Blasdale and Salera's research indicates that attitudes may now exist that may permit answering some of these questions. Massachusetts may now be in a position to try an alternative approach to the current situation where large numbers of people are using an illegal drug, prohibition is costly and ineffective, we lose potential tax revenue and cannot offer the medical benefits to those who are suffering. The Center for Crime and Justice Policy Research sponsored this research.

American Society of Criminology (Washington, DC)

Two groups of Suffolk University sociology students were selected to present the results of their research at the annual meeting of the American Society of Criminology in Washington D.C.

One group mentored by Professor Gini Mann-Deibert included sociology students Sarah Beiter, Emma Brooks, Annalia Guerrero, and Lyndsey Kelly. This group examined the portrayal of female offenders in television crime drama and 'non-fictional' true-crime shows. Using social, personality, and situational (crime-oriented) characteristics, their research explored the image and the reality of female offenders across thirty separate coding schemes. Findings suggest that the television image of a female offender may be stereotypical rather than a true portrayal of reality.

Working with Professor Maureen Norton-Hawk, the second group included Suffolk students Bradford Carvallo, Andrea Blasdale, Stephanie Souza and Bonnie McNee. To gain a deeper understanding of the factors that lead to a country's involvement with illegal drugs and its unwillingness or inability to abide by U.S. drug war guidelines, the political, economic, cultural, geographical and social factors of four transit countries were examined. Mexico, Albania, Kazakhstan, and Iran have dramatically different histories, cultures, climates and economies yet are all major drug transit nations. The students' in-depth examination of the internal dynamics of these diverse nations suggests that U.S. drug war policy needs to become more sensitive to the uniqueness of the countries whose policies we hope to influence. The Center for Crime and Justice Policy Research sponsored these research projects.

Eastern Sociological Society (Boston, MA)

Four sociology students, Ashlyn Hackert, Gillian Murphy, Erica Ferrelli and Pat Greaney presented results of their five month research project on Suffolk students' attitudes about marijuana decriminalization at the Easter Sociological Society Annual Meeting.
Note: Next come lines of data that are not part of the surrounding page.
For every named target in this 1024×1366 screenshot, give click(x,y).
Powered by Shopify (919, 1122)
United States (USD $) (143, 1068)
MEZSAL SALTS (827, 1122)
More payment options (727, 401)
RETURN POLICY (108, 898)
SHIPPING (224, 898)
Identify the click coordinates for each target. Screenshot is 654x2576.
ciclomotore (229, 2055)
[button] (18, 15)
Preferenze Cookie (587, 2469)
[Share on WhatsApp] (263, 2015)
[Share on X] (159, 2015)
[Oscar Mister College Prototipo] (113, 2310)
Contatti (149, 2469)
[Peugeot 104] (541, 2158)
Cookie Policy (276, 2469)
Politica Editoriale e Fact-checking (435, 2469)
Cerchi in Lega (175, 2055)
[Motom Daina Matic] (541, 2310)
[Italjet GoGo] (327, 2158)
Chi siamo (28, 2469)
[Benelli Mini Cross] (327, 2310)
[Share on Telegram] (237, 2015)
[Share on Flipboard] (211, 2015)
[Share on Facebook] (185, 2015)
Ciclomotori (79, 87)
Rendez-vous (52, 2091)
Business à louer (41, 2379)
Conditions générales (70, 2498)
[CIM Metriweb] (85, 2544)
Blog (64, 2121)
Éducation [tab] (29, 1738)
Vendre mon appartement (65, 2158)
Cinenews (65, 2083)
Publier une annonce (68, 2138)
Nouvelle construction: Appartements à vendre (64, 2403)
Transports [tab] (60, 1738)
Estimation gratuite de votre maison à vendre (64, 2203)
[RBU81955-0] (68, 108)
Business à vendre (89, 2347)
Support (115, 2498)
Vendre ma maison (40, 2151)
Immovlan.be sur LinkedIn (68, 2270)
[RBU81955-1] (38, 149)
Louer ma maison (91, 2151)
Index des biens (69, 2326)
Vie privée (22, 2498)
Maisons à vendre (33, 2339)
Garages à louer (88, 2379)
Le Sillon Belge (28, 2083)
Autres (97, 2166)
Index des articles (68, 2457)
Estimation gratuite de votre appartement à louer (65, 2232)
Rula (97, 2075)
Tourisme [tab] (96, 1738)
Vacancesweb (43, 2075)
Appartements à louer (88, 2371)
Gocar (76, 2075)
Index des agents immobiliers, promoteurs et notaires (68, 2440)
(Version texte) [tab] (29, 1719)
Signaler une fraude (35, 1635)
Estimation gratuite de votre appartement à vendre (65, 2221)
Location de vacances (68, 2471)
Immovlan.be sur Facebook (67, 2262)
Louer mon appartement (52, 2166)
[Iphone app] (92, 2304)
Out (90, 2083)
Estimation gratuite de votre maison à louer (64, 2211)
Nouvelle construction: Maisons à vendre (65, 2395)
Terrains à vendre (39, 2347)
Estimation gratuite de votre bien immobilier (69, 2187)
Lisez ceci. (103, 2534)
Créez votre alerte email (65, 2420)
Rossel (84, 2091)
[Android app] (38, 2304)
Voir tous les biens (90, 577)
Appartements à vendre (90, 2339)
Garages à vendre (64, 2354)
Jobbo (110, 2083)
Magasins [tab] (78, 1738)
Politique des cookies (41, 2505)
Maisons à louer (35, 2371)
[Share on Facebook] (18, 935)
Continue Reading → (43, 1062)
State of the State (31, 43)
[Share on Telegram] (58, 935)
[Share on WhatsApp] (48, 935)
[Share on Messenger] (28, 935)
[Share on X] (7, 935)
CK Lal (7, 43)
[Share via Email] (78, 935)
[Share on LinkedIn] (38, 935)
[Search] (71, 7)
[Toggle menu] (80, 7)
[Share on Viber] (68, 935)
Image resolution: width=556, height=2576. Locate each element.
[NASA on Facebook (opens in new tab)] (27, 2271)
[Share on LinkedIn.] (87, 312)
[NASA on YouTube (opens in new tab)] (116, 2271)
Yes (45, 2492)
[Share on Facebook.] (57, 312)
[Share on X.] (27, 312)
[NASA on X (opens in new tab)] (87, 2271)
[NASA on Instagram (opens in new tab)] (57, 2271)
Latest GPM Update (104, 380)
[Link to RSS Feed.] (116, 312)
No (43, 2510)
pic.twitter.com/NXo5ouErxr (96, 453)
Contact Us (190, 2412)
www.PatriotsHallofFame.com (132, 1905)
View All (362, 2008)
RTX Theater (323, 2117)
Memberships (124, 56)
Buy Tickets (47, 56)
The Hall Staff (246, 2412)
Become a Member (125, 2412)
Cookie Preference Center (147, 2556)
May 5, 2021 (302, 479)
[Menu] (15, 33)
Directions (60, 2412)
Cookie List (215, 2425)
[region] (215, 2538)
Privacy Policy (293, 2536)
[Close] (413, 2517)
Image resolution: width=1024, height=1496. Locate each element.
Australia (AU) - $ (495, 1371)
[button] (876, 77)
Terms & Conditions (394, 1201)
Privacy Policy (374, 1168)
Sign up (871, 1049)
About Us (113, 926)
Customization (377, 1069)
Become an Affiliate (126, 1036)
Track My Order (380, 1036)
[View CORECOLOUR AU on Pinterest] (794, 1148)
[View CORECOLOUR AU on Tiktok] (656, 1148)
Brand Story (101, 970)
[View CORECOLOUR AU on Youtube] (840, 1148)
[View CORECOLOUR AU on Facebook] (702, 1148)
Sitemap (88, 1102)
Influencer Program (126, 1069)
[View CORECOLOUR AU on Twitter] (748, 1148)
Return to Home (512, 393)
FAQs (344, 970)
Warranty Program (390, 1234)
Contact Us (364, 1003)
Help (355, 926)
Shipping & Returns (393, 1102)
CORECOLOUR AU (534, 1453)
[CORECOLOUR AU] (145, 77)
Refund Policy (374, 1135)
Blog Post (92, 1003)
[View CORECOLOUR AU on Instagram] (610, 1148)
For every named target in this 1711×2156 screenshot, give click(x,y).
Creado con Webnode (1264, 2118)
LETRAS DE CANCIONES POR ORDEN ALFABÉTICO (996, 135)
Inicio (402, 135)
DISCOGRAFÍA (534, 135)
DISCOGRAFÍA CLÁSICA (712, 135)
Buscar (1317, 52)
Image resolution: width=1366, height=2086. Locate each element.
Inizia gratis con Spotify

Results from a sample of 175 students indicate that 88% of Suffolk undergraduate students support the recent Massachusetts law decriminalizing the possession of small amounts of marijuana. Support for this legislation varies by political party affiliation with those identifying as Democrat significantly more likely to be in favor of the law. Life experiences such as knowing someone who has been arrested for possession, having a friend or family member using marijuana for medicinal purposes or knowing someone who has lost their job during recent recession, increased the likelihood of support significantly. Eighty percent are in favor of future legislation that permits the medical use of marijuana if physician prescribed. The research also examines the impact that decriminalization has on students' drug using behavior. Did the new law increase use of marijuana or other illegal drugs? 77% of the participants report no change in the frequency of their marijuana use while 88% report that their use of illegal drugs has not changed. The research was sponsored by the Center for Crime and Justice Policy Research.